Yes, this man is David Prowse, the body behind the black helmet and costume of one Darth Vader, chief villain of Star Wars (1977), The Empire Strikes Back (1980) and Return of the Jedi (1983.) Vader's voice, of course, came courtesy of James Earl Jones.
Here is a shot of Prowse decked out in his suit, minus the iconic helmet:
To a generation of moviegoers, Darth Vader was the epitome of a powerful, threatening menace. While it's true that Jones (and the heavy respiration of the helmet) contributed enormously to the success of the part, Prowse's build and movements also aided in putting the part across.
Somewhere along the line, the once- amiable relationship between Prowse and series creator George Lucas (seen here with beard and glasses, along with director Irvin Kirschner) disintegrated into outright animosity.
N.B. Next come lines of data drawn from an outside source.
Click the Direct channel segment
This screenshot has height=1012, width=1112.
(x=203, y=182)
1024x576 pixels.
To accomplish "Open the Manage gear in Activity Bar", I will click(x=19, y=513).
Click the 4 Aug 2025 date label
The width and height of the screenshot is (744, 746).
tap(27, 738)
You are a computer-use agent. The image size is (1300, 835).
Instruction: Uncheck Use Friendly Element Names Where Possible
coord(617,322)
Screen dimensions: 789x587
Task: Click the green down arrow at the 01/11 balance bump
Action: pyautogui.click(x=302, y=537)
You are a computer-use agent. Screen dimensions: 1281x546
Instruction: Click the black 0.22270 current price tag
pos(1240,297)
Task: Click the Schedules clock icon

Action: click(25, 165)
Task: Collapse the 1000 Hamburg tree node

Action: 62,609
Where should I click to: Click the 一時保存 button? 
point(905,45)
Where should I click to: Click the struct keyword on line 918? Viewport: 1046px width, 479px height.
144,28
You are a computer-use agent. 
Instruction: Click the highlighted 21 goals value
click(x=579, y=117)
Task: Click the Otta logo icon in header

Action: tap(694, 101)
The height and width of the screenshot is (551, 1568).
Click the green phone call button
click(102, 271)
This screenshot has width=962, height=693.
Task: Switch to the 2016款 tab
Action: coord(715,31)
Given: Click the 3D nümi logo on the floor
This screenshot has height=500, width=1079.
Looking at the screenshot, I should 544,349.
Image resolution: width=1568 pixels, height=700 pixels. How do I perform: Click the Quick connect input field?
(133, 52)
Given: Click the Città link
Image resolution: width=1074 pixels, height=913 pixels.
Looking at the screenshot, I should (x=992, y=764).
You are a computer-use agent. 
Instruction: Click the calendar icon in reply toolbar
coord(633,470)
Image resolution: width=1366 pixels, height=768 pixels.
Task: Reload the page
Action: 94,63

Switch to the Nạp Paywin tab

It stems from allegations that Prowse revealed key plot plots to the media about the sequels despite being sworn to secrecy and/or from the fact that in the third film, the character's unmasking was played by someone other than Prowse, a Shakespearean actor named Sebastian Shaw, whose less-than-three minute scene was shot in one day under a blanket of secrecy.
As a result, Prowse has been banned since 2010 from any official Star Wars conventions. Despite Jedi (a movie budgeted at $32 million) having taken in $475 million, Prowse has never been paid residuals due to what he calls "Hollywood accounting." I thought you might like to see the man behind the mask (he's seen here as a weightlifter in a 1968 episode of the British TV series The Champions.)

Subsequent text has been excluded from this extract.